Paper No. 4
Presentation Time: 9:45 AM

A THEORY FOR THE TRANSPORT OF KINETICALLY SORBING SOLUTES IN HETEROGENEOUS SEDIMENTS WITH MULTIMODAL CONDUCTIVITY AND HIERARCHICAL ORGANIZATION ACROSS SCALES


SOLTANIAN, Mohamad Reza, Department of Earth and Environmental Sciences, Wright State University, 260 Brehm Lab, 3640 Colonel Glenn Highway, Fairborn, OH 45435-0001, RITZI, Robert, Earth and Environmental Sciences, Wright State Univeristy, 3640 Colonel Glenn Hwy, Dayton, OH 45435, HUANG, Chaocheng, Department of Mathematics and Statistic, Wright State Univeristy, 3640 Colonel Glenn Hwy, Dayton, OH 45435-0001, DAI, Zhenxue, EES-16, Earth and Environmental Sciences Division, Los Alamos National Laboratory, Mailstop T003, Los Alamos, NM 87545 and DOMINIC, David F., Earth and Environmental Sciences, Wright State University, 3640 Colonel Glenn Hwy, Dayton, OH 45435, m.rezasoltanian@gmail.com

Solute transport in subsurface environments is controlled by geologic heterogeneity over many scales.
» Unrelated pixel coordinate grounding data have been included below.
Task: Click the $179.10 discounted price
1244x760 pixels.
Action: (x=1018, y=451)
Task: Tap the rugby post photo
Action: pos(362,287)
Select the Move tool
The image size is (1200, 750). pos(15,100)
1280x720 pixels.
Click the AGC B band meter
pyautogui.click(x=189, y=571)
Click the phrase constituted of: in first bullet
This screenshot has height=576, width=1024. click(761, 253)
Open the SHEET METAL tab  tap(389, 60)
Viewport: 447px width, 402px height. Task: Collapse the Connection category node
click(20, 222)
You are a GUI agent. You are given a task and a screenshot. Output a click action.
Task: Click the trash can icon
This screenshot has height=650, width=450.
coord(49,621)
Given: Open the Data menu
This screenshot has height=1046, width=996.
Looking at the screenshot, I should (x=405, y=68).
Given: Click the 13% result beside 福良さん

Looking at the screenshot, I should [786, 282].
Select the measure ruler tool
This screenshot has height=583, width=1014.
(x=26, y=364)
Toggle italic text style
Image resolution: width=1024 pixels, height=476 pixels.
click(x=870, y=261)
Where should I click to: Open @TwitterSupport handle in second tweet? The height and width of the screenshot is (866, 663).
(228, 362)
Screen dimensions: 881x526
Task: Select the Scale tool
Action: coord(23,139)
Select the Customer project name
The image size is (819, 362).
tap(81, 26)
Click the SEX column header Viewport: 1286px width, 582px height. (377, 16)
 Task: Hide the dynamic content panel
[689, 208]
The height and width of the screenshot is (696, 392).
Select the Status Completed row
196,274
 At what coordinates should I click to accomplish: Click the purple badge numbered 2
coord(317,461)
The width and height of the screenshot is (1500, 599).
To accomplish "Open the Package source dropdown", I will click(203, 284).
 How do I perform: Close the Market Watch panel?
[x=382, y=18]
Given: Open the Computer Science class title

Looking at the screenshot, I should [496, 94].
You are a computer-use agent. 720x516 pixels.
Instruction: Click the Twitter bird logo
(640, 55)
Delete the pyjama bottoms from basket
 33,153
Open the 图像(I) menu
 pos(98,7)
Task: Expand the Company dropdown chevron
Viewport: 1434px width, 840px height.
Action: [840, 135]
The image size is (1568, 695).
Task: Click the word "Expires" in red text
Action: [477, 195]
In reactive transport characterized by low Damkohler numbers, it is also controlled by the rate of kinetic mass transfer. A theory for the influence of sedimentary texture on the transport of kinetically sorbing solutes in heterogeneous porous formations is derived using the Lagrangian-based stochastic methodology. The resulting model represents the hierarchical organization of sedimentary textures and associated modes of log conductivity (K) for reactive hydrofacies through a hierarchical Markov Chain. The model characterizes kinetic sorption using a spatially uniform linear reversible rate expression. Our main interest is to investigate the relative effects of sorption kinetics and dispersion. Our analysis is focused on model parameters defined at each hierarchical level (scale) including the integral scales of K spatial correlation, the anisotropy ratios (ratio of the vertical conductivity integral scales to the horizontal counterpart), the indicator correlation scales, and the contrast in mean K between facies defined at different scales. Anisotropy ratios have negligible effect upon the longitudinal dispersion of sorbing solutes. Dispersion depends mostly on indicator correlation scales, integral scales, and the contrast of the mean conductivity between units at different scales. It is most sensitive to the contrast in mean K.